April 18, 2014
In Virginia, only the governor can restore a felon's right vote and it used to take half a decade before they could apply for that right.
That all changed as Governor Terry McAuliffe announced Friday that he is cutting the waiting period for violent felons to apply for reinstatement of rights from five years down to three.
Attorney General Mark Herring (D) spoke on the issue while visiting the UVa Law School on Friday. He says that it's important to protect people's rights, not to take them away.
“If they are non-violent felons, they have paid their debt to society and we expect them to get their wheels back on the right track,” says Herring. “They too should have a say in through voting in their community.”
However, this change does raise a few concerns for lawmakers.
“We are giving them the right to sit on a jury, which is part of their civil rights, that much sooner,” says Delegate Rob Bell (R) of the 58th district. “I think that it's not unreasonable to say that if you've committed such a violent offense that it makes since to wait five years to say okay, you've got your life together now you can have your rights restored.”
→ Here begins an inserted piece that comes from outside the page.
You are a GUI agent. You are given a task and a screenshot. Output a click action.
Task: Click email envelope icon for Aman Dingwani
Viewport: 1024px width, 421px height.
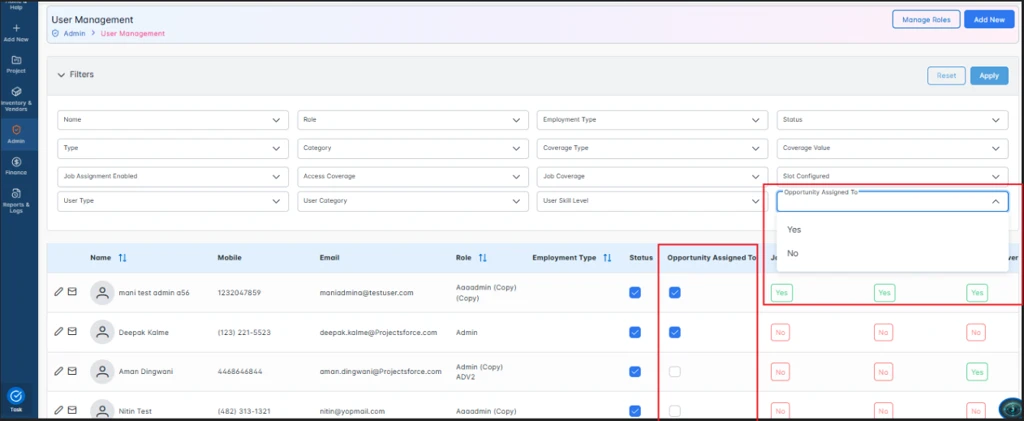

Governor McAuliffe also changed the way drug crimes are classified, as they will no longer be an automatic violent felony. Now non-violent drug offenders will be able to apply to have their rights restored as soon as they finish their sentence.
The director of the Legal Aid Justice Center in Charlottesville says this is a step in the right direction.
“350,000 people are disenfranchised in Virginia as a result of these provisions,” says Mary Bauer. “One in five African-American adults is disenfranchised because of the drug provisions, so this is going to go a long way in making that better.”
Governor McAuliffe has already restored the rights of more than 800 Virginians since the beginning of his term.